Python handwriting neural networks (a) BP neural network

purpose

  After completing the derivation of BP neural network , I would use python (without deep learning framework!) Own handwriting a simple BP neural network, in order to deepen the understanding of the neural network, and welcome to point out the problem, to study with discuss ~

Design ideas

  The only use I numpy library, for straightforward, using the class of encapsulation, comprising a made: four-node input layer, a hidden layer of five nodes, and a node of the output layer of the neural network BP.
  This objective neural network is the sum of two numbers with the first two digits of the input layer and the compared result is output greater than 1, is smaller than 0 is output. (This objective can be said for the neural network very simple)
  I first define a class BP neural network, which includes initialization function, activation function, forward propagation function to propagate function and after. Then write a data set as a function of generated data we need in order to manufacture and its corresponding output. Finally, in the main function, we defined the data size, batch size, learning rate and the maximum number of iterations can run up it!

Code and results

Code

import numpy as np

class BP_network(object):
    #The network is like:
    #    l0 -> w1 -> l1 -> w2 -> (l2 == y?)
    def __init__(self):
        # 4 node in input layer
        # 5 node in the hidden layer
        self.w1 = 2*np.random.random((4, 5)) - 1                                     # (4, 5)
        # 1 node for output layer
        self.w2 = 2*np.random.random((5, 1)) - 1                                     # (5, 1)

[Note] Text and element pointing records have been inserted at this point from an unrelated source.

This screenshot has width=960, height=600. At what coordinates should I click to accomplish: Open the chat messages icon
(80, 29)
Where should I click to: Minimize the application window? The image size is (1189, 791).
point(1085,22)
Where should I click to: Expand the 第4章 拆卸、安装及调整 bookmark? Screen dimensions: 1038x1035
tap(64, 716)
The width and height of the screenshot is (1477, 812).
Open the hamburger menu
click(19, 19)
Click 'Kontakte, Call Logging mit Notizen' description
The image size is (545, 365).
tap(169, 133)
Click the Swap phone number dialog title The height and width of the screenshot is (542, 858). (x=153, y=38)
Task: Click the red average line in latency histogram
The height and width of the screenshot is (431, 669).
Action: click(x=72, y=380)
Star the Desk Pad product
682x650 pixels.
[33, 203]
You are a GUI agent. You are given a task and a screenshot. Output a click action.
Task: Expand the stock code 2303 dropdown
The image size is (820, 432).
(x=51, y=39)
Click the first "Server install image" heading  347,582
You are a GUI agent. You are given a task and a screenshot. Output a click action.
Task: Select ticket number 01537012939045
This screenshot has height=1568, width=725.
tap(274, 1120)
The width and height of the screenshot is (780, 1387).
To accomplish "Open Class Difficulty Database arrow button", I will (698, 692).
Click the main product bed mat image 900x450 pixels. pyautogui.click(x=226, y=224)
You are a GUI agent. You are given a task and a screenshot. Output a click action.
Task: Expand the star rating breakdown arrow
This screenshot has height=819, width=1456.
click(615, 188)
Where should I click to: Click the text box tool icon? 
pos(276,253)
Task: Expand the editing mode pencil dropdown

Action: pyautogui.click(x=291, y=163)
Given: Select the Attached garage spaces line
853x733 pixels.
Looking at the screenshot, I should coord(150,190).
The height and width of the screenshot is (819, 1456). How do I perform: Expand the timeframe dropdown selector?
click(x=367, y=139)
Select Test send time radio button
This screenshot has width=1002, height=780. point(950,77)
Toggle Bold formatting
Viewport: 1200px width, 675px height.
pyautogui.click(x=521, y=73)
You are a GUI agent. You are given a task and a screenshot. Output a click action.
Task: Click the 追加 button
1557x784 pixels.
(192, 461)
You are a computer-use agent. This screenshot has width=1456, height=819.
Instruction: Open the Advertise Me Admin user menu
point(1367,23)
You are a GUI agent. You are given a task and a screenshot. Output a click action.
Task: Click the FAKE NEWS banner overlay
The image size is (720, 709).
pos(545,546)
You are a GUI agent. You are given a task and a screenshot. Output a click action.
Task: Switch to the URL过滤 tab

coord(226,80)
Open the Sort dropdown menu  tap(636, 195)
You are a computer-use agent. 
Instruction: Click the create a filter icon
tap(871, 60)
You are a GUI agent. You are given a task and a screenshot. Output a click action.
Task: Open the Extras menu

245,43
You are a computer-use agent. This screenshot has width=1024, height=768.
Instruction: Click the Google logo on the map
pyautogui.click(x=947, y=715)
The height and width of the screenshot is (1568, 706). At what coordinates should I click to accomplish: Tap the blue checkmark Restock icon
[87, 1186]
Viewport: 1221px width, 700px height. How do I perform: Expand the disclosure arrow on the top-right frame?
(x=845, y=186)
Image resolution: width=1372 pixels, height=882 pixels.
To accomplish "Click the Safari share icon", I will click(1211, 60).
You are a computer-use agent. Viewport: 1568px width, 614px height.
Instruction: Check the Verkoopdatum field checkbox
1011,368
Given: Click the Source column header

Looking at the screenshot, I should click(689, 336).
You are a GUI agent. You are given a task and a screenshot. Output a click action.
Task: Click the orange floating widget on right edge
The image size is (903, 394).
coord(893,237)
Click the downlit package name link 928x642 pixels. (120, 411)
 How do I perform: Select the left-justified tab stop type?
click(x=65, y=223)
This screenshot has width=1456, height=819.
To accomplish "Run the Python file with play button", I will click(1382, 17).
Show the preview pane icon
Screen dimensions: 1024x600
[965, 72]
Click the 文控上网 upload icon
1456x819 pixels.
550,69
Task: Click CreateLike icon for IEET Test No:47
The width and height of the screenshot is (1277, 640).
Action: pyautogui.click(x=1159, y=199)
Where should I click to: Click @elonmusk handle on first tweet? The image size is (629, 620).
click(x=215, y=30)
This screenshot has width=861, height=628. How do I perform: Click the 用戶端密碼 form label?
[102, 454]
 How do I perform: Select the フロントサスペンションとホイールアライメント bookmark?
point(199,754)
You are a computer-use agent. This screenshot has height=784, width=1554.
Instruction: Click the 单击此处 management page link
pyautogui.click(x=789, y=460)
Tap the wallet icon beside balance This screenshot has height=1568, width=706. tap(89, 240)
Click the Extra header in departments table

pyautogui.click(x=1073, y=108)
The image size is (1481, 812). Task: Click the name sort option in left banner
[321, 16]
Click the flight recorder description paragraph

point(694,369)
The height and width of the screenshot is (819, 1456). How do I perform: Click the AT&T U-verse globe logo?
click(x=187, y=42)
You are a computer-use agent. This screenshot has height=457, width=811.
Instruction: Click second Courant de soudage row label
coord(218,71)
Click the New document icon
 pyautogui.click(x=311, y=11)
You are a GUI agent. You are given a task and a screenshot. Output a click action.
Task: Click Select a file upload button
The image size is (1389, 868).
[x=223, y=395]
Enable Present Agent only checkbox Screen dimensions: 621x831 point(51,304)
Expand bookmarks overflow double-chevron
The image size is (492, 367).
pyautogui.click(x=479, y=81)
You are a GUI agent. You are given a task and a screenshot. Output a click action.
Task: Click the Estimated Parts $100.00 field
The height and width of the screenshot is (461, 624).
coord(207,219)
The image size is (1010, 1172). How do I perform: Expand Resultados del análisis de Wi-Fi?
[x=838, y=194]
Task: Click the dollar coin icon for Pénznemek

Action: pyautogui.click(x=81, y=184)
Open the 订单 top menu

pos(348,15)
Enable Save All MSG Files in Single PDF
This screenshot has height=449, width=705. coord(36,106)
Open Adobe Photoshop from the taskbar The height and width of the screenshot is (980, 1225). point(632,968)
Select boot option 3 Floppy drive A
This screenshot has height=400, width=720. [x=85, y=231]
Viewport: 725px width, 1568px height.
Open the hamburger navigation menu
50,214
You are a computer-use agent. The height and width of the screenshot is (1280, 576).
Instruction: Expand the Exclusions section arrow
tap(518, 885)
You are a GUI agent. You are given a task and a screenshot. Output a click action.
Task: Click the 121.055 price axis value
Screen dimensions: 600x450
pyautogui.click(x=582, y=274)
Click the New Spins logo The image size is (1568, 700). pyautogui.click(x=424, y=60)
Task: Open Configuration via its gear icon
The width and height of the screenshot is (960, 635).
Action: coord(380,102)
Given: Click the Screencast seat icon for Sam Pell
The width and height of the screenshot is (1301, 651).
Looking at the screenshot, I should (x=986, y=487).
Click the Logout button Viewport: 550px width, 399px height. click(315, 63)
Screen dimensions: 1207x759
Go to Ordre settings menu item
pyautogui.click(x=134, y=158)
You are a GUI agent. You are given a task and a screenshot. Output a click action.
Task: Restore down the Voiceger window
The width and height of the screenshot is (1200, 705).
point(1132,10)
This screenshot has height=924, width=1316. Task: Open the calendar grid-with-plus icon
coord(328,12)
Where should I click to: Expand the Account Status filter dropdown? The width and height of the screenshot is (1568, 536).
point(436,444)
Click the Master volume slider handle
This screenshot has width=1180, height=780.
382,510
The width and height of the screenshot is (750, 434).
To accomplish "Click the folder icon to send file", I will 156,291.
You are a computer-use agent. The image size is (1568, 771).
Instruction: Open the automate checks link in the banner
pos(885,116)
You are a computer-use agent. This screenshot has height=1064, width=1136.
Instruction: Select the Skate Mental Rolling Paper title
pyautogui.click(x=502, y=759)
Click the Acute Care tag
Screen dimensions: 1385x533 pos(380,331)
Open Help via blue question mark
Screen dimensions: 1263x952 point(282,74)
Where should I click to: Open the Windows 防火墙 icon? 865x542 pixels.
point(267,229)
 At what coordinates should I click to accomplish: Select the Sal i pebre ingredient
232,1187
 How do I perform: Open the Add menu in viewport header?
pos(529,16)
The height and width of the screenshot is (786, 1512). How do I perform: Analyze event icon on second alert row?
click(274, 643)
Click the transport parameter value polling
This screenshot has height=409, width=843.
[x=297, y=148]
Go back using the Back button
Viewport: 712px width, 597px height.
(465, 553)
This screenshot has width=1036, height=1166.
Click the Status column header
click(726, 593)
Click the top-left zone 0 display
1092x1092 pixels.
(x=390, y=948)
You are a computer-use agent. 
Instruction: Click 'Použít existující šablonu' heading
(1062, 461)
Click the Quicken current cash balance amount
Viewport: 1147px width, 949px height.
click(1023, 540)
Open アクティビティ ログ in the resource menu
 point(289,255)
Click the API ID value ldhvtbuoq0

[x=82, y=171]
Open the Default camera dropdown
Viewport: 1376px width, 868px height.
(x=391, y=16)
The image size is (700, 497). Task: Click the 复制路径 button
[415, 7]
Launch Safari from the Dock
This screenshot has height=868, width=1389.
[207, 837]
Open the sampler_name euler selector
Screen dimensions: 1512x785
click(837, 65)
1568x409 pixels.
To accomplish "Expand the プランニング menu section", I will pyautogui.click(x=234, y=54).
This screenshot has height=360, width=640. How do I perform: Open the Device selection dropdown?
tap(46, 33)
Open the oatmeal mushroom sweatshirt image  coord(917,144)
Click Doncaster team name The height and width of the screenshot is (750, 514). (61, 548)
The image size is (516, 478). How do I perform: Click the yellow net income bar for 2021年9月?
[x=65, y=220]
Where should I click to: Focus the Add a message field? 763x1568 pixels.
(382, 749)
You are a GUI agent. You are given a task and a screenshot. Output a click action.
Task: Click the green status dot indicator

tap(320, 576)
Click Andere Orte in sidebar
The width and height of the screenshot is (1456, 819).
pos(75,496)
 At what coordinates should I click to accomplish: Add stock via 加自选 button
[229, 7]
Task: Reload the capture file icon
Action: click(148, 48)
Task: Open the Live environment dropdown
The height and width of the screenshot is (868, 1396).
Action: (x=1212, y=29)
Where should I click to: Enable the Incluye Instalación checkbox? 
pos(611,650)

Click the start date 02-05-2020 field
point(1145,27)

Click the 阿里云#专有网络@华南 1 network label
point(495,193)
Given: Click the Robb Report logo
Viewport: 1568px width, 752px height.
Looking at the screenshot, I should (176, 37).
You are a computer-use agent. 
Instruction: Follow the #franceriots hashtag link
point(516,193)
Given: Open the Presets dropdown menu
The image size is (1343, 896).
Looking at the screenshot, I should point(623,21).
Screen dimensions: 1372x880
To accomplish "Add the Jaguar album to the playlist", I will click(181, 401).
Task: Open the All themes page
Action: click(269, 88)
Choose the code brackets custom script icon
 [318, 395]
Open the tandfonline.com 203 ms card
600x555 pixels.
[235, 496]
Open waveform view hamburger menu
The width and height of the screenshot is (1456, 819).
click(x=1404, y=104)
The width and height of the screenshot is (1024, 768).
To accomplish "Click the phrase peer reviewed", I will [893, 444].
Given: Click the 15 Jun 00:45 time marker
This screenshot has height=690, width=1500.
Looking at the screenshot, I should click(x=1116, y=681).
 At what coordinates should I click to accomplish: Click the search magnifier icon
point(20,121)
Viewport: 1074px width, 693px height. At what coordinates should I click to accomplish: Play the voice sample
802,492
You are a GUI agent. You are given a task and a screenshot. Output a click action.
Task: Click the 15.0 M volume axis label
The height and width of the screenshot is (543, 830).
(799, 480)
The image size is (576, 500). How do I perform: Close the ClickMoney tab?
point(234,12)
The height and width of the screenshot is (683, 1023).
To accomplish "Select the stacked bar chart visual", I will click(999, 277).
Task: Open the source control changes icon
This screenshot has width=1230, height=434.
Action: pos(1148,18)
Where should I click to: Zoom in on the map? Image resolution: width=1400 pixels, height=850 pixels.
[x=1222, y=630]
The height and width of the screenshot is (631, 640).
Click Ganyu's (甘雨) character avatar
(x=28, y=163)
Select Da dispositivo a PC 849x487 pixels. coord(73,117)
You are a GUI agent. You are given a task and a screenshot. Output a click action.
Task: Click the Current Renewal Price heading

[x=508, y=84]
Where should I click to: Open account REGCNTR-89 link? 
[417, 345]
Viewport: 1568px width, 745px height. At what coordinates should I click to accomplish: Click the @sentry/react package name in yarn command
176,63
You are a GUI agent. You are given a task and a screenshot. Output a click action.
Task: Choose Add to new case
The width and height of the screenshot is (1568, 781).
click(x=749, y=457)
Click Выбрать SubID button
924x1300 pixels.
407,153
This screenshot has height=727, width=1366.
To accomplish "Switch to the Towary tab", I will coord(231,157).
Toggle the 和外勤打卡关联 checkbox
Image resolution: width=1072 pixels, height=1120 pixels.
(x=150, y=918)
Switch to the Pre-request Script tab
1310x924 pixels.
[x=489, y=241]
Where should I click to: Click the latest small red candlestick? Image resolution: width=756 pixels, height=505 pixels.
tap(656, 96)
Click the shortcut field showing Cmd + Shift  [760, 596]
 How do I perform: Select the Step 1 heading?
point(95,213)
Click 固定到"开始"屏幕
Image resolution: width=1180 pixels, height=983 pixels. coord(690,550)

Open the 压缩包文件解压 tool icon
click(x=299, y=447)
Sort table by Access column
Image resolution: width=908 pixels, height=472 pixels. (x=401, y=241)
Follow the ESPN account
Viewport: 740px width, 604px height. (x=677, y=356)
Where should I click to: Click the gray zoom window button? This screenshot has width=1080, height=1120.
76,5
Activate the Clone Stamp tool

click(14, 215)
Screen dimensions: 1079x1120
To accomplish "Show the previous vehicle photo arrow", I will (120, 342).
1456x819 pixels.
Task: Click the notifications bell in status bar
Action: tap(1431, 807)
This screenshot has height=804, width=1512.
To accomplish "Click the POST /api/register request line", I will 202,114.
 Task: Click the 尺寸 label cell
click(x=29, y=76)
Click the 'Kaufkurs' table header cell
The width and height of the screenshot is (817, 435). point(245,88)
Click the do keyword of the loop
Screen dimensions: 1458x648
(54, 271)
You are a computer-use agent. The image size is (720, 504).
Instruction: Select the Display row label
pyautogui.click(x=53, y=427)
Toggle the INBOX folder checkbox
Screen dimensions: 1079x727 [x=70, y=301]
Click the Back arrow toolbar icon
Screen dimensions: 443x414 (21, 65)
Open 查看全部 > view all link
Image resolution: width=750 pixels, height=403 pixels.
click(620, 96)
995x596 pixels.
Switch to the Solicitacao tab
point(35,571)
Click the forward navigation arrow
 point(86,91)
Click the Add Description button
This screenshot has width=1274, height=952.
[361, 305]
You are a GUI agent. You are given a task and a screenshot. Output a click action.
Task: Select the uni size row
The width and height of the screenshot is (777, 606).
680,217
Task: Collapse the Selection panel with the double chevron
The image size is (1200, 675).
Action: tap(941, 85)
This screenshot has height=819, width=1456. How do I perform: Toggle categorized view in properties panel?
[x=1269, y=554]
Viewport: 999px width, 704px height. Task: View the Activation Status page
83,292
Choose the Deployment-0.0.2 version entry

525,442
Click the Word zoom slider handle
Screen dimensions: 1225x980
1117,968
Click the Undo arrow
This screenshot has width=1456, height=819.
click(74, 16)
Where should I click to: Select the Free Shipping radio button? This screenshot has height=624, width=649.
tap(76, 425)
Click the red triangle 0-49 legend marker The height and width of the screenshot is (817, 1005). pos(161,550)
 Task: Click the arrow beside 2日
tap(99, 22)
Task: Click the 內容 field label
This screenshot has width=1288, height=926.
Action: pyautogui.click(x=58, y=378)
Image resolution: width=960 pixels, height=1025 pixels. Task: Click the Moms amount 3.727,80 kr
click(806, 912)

    def sigmoid(self, x, deriv=False):
        if deriv == True:
            return x * (1-x)
        return 1/(1+np.exp(-x))

    def forward_prop(self, input_data):
        self.l0 = input_data
        self.l1 = self.sigmoid(np.array(np.dot(self.l0, self.w1), dtype=np.float32)) # (batch_sz , 5)
        self.l2 = self.sigmoid(np.array(np.dot(self.l1, self.w2), dtype=np.float32)) # (batch_sz , 1)
        l2_error = label[st_idx:ed_idx] - self.l2                                    # (batch_sz , 1)
        return self.l2, l2_error

    def backward_prop(self, output_error):
        l2_error = output_error
        l2_delta = l2_error * self.sigmoid(self.l2, True)                            # (batch_sz , 1)
        l1_delta = np.dot(l2_delta, self.w2.T) * self.sigmoid(self.l1, True)         # (batch_sz , 5)
        self.w2 += lr * np.array(np.dot(self.l1.T, l2_delta), dtype=np.float32)      # (5 , 1)
        self.w1 += lr * np.array(np.dot(self.l0.T, l1_delta), dtype=np.float32)      # (4 , 5)

# data  :  [x0, x1, x2, x3]
# label :  x0 + x1 - x2 - x3 > 0? 1 : 0
def generate_data(data_size):
    data = np.empty((1, 4), dtype=object);
    label = np.empty((1, 1), dtype=object)
    for i in range(0, data_size):
        x = np.array([np.random.randint(0, 10, size=4)])
        res = int((x[0][0]+x[0][1] -x[0][2]-x[0][3])>0)
        y = np.array([[res]])
        data = np.concatenate((data, x), axis=0)
        label = np.concatenate((label, y), axis=0)
    return data[1:], label[1:]

if __name__ == '__main__':
    # size of data, batch size
    data_size = 100; batch_sz = 10;
    # learning rate, max iteration
    lr = 0.1;      max_iter = 5000;
    data, label = generate_data(data_size)
    NN = BP_network()
    for iters in range(max_iter):
        # starting index and ending index for fetching data
        st_idx = (iters % 10) * batch_sz; ed_idx = st_idx + batch_sz
        input_data = data[st_idx : ed_idx]
        outcome, output_error = NN.forward_prop(input_data)
        if iters % 450 == 0:
            print "The loss is %f" % (np.mean(np.abs(output_error)))
            #print output_error.tolist()
            continue
        NN.backward_prop(output_error)

operation result

The loss is 0.585963
The loss is 0.095126
The loss is 0.071693
The loss is 0.057002
The loss is 0.047533
The loss is 0.041154
The loss is 0.036482
The loss is 0.032900
The loss is 0.030066
The loss is 0.027768
The loss is 0.025866
The loss is 0.024263
[Finished in 0.6s]

  Look, this loss in declining! Are interested, we can also print out the neural network output is compared with the actual results, found that the neural network is indeed in a continuous learning ~
  (the next section, convolution neural network to achieve handwritten with python, please stay tuned!)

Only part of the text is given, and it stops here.